**What needs to be done**
Return the full set of entries exactly. Omit none.

Stored items:
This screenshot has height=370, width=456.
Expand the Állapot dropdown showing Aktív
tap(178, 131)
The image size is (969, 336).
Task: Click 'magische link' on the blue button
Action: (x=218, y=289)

**Answer for this exercise**
This screenshot has height=370, width=456.
Expand the Állapot dropdown showing Aktív
tap(178, 131)
The image size is (969, 336).
Task: Click 'magische link' on the blue button
Action: (x=218, y=289)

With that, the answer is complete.